-------- Material supplied --------

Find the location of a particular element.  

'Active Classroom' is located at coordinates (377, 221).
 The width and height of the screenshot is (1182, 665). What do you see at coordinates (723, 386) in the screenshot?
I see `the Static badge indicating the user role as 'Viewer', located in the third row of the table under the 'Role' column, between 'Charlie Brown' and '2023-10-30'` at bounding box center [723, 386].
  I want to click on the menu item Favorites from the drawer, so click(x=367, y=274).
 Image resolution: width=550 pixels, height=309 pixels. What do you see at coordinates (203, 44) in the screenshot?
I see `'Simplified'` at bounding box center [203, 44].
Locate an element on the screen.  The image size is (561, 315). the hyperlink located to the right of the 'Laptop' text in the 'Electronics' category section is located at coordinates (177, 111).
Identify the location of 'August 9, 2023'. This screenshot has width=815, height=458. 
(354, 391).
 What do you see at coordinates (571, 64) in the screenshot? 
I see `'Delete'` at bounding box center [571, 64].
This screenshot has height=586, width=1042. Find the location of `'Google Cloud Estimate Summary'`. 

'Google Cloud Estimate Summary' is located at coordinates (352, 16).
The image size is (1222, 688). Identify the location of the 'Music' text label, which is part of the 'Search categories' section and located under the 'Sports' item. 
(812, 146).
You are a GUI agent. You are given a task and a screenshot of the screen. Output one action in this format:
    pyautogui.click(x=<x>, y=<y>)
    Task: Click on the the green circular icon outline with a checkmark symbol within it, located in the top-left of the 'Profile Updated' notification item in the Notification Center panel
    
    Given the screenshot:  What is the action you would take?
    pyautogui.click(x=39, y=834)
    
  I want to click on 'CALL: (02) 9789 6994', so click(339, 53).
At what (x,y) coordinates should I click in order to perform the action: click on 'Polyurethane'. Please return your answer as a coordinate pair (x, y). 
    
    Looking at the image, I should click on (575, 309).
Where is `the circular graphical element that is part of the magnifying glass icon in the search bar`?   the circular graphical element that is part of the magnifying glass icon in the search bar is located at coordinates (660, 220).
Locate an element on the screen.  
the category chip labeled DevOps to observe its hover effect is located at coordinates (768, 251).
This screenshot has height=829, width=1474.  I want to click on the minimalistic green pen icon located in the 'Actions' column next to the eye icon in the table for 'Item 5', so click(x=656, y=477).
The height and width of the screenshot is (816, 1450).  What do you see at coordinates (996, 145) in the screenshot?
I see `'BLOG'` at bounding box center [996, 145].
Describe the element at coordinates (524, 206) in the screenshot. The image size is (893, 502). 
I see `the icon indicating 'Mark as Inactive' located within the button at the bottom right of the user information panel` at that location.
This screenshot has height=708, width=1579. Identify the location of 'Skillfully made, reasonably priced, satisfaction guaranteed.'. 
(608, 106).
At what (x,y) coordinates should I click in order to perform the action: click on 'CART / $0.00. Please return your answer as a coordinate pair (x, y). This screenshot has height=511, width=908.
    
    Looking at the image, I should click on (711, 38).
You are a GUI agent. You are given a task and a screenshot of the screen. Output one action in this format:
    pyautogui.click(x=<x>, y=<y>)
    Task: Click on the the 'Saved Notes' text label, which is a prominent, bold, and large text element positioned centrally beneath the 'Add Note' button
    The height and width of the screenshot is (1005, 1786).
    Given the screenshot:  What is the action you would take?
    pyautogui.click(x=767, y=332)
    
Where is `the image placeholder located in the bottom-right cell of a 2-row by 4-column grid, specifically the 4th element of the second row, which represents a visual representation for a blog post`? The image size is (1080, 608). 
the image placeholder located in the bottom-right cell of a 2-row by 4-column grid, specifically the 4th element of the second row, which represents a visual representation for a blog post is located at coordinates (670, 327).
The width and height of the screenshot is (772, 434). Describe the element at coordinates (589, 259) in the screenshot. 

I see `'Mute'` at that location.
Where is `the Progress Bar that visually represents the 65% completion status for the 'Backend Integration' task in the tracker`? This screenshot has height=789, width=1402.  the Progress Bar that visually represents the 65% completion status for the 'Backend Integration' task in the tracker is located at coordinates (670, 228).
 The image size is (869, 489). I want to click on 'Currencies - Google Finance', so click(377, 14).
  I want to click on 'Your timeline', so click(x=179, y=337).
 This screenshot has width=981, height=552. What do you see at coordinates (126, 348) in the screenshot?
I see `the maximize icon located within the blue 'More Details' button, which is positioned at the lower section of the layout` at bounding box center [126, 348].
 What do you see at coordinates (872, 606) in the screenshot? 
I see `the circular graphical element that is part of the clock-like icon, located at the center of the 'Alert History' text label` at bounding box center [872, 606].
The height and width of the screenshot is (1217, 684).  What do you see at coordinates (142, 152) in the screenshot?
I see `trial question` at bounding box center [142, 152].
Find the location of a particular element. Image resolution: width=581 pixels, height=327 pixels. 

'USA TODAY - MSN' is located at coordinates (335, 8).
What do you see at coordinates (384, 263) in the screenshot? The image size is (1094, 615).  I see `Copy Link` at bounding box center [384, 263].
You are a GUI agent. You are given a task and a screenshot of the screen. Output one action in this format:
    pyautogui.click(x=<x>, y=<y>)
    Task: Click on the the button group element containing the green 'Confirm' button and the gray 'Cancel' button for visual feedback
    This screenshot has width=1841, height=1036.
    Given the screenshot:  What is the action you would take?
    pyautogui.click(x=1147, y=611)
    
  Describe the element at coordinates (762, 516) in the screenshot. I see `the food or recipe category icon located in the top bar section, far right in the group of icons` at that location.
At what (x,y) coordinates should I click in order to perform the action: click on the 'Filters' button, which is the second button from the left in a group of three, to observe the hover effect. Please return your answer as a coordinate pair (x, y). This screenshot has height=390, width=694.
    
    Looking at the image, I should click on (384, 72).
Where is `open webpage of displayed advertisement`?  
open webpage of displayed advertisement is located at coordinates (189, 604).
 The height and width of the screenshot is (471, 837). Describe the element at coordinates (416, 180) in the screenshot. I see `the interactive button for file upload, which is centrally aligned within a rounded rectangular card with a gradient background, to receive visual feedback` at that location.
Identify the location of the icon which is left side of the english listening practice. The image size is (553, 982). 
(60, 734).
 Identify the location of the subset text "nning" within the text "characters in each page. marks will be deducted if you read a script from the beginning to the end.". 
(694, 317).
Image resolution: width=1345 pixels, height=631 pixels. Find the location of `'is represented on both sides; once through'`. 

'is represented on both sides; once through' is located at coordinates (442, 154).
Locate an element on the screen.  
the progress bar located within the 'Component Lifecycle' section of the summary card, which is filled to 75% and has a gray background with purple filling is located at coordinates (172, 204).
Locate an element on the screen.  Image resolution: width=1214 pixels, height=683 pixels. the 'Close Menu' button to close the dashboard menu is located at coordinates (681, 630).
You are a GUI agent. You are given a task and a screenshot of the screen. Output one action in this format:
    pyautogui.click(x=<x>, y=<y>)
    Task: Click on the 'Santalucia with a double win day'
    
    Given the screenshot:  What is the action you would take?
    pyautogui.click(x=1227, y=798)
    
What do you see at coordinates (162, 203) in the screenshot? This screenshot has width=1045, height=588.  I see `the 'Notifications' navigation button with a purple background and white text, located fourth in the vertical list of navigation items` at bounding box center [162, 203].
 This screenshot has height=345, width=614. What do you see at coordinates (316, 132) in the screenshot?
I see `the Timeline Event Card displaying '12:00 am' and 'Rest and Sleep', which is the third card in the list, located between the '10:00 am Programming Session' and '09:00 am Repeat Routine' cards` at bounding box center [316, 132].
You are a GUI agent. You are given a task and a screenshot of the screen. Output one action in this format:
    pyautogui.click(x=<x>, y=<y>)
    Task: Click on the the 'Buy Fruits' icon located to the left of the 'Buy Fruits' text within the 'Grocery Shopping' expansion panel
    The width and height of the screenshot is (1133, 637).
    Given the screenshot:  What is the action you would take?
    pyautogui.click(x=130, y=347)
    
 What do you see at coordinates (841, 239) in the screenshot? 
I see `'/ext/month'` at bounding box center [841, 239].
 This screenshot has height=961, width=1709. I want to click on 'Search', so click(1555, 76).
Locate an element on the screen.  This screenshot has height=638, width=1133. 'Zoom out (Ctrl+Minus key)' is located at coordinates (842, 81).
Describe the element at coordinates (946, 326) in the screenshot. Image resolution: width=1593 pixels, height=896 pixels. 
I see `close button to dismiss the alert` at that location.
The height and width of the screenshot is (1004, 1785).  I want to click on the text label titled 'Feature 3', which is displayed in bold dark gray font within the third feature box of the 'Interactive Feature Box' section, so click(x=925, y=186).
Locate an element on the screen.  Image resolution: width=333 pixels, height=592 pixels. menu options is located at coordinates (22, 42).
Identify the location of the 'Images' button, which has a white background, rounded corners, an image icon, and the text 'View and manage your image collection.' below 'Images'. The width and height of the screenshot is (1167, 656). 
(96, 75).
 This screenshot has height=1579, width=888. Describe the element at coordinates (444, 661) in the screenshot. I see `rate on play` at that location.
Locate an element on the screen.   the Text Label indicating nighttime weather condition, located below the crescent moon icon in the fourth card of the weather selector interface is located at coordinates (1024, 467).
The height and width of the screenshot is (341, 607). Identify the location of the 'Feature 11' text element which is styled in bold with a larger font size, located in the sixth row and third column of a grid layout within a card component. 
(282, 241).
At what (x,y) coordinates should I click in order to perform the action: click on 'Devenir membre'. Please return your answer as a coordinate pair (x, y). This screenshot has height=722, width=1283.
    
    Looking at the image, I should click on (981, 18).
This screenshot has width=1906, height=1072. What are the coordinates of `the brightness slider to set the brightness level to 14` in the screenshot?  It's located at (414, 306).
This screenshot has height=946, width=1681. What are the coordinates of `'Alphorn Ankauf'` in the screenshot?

--------

Reproduce the lines from the one containing "Identify the location of the 'Images'" through the one containing "Looking at the image, I should click on (981, 18).", changing "grid layout" to "table layout" and leaving everything else as it is.

Identify the location of the 'Images' button, which has a white background, rounded corners, an image icon, and the text 'View and manage your image collection.' below 'Images'. The width and height of the screenshot is (1167, 656). 
(96, 75).
 This screenshot has height=1579, width=888. Describe the element at coordinates (444, 661) in the screenshot. I see `rate on play` at that location.
Locate an element on the screen.   the Text Label indicating nighttime weather condition, located below the crescent moon icon in the fourth card of the weather selector interface is located at coordinates (1024, 467).
The height and width of the screenshot is (341, 607). Identify the location of the 'Feature 11' text element which is styled in bold with a larger font size, located in the sixth row and third column of a table layout within a card component. 
(282, 241).
At what (x,y) coordinates should I click in order to perform the action: click on 'Devenir membre'. Please return your answer as a coordinate pair (x, y). This screenshot has height=722, width=1283.
    
    Looking at the image, I should click on (981, 18).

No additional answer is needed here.